#### Passage shown:
-- BEGIN --
Dispatches from May Travel Marathon
Dean Charles Bierbauer visited journalism and communications
programs at six universities in China and two in Korea during
a 15-day trip in May. The USC delegation, including three other
deans, explored exchange opportunities for students and faculty.
During his travels, Dean Bierbauer kept in touch with the College,
sending the following dispatches:
Bejing--What Chinese Students Want to Know

Media bias, television profits and Internet censorship are concerns
on the minds of journalism students. Where? Here in Beijing.
I spoke to about 100 students each at Communications University
of China and Tsinghua University on our first two days in Beijing.
Officials at the two prestigious schools are opportunists. I
asked for a meeting to discuss student and faculty exchanges
and found myself booked for a lecture, perhaps an audition, on "Multinational
Challenges of a Multimedia World." The ensuing dialogues--about
two hours at each school--were enlightening.
The Chinese students were generally facile with English--Tsinghua's
graduate program is taught in English. They asked good questions.
The curiosity about tv profits was by no means a Communist condemnation
of the evils of commercial media. The CUC student wanted to know
how CBS' "60 Minutes" makes so much money and how a
Chinese magazine show might emulate that.
My discussion of Wikipedia as a participatory Internet endeavor
elicited a student's complaint of China's poicy barring Wikipedia.
I knew that and had not deliberately intended to provoke a political
issue, but was impressed that the discussion was spontaneous
and uninhibited. That would not always have been the case.
At both universities there is interest in generating student
and faculty exchanges. With the Olympics coming here in 2008,
Beijing will be an interesting laboratory for students in journalism
and public relations. Advertising throughout Beijing has a bilingual
cast that reflects China's economic strength. The city has a
quite different appearance from what I saw 15 years ago.
-- END --
#### Entries:
-- BEGIN --
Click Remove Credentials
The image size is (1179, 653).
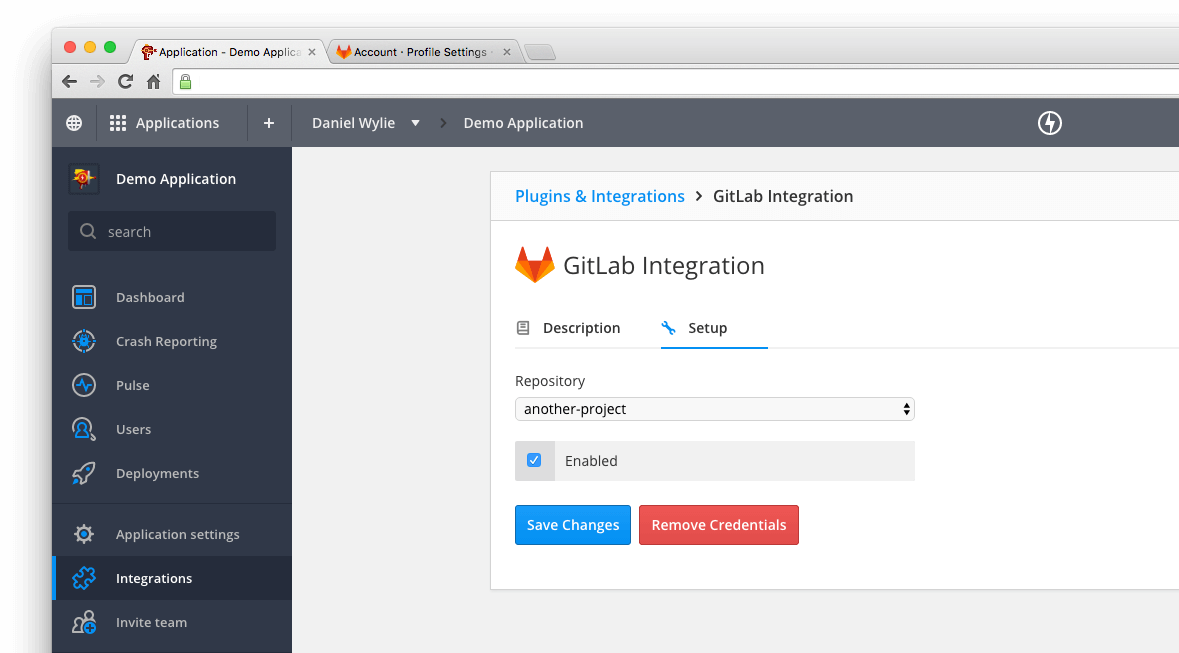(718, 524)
-- END --
-- BEGIN --
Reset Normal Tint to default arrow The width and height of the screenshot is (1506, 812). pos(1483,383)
-- END --
#### Task description:
Reproduce word for word the part of the Beijing dispatch that begins with the words containing "I spoke to about" and ends with "might emulate that.". The items here were drawn from a separate source.

#### Full answer:
I spoke to about 100 students each at Communications University
of China and Tsinghua University on our first two days in Beijing.
Officials at the two prestigious schools are opportunists. I
asked for a meeting to discuss student and faculty exchanges
and found myself booked for a lecture, perhaps an audition, on "Multinational
Challenges of a Multimedia World." The ensuing dialogues--about
two hours at each school--were enlightening.
The Chinese students were generally facile with English--Tsinghua's
graduate program is taught in English. They asked good questions.
The curiosity about tv profits was by no means a Communist condemnation
of the evils of commercial media. The CUC student wanted to know
how CBS' "60 Minutes" makes so much money and how a
Chinese magazine show might emulate that.